The Financial Times and Daily Telegraph have picked up a neat soundbite from a government-led report on women on boards. Despite the report’s press release emphasising how more women than ever are on the boards of FTSE-350 companies, the phrase ‘one and done’ has captured the attention of reporters and headline writers – it refers to the idea that some boards appear to have stuck at one women director.
The term has appeared before – popping up in isolated reports last year and earlier in 2019. But its continued appeal is understandable. The simple phrasing, and rhyme, work well in a quote but it’s also headline-writer’s dream, packing punch in just three shot words.
And, yes, it’s focused on a negative rather than the pure positive of improvements that have been made. This is down to readers’ tastes as well as journalist cynicism. Newsrooms know from their data that taking a negative slant will attract more clicks.

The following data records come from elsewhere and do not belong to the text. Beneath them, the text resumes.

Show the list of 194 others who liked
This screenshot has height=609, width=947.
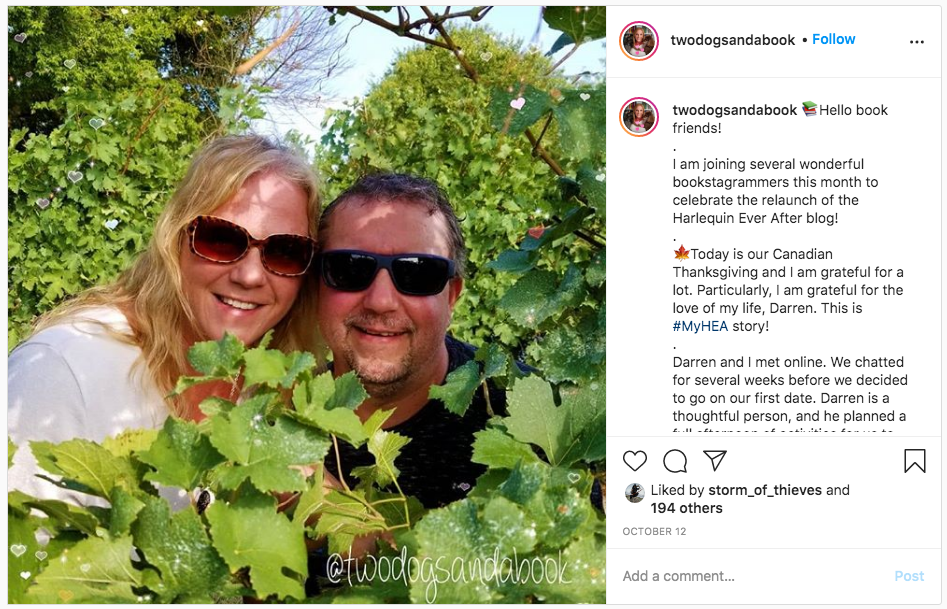pyautogui.click(x=686, y=508)
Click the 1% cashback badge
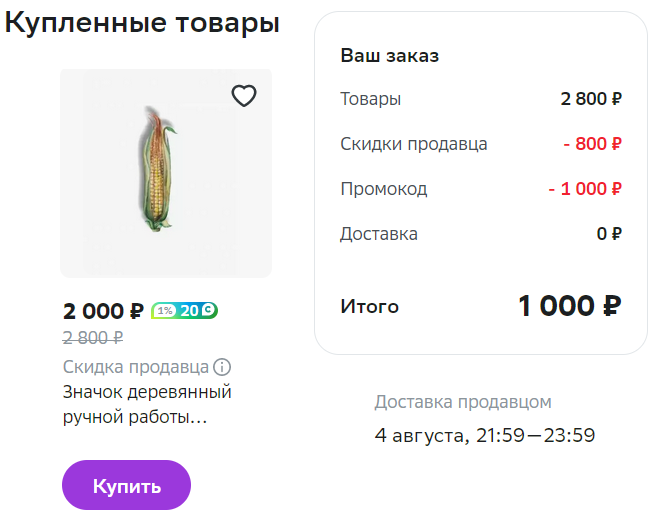The image size is (666, 530). pyautogui.click(x=165, y=311)
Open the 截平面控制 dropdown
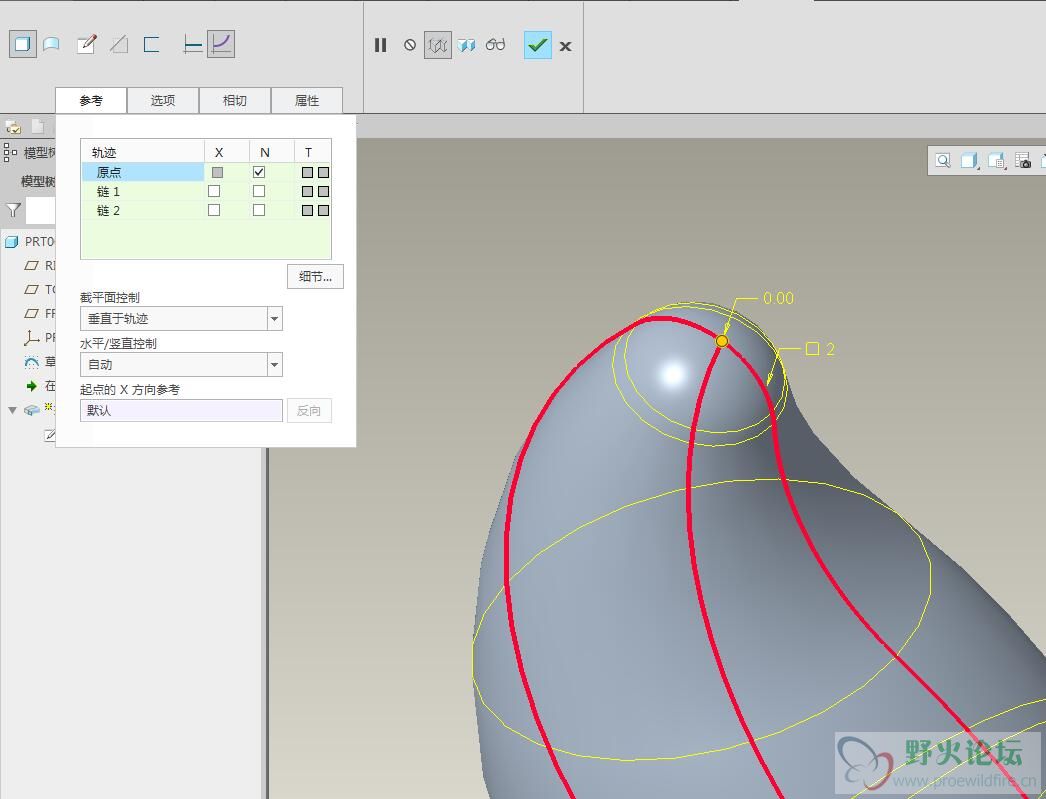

It’s also forward looking and is very much about the new phase of the campaign for more women on boards. The Telegraph article quotes Denise Wilson White, chief executive of the Hampton-Alexander review saying: “The next stage is turning our attention to what we call ‘one and done’ firms, where they appointed one woman several years ago and are not for changing.”
Importantly, the Hampton-Alexander review body benefits from prioritising a message about what they’re campaigning for now – rather than simply collecting a pat on the back for what’s been achieved already.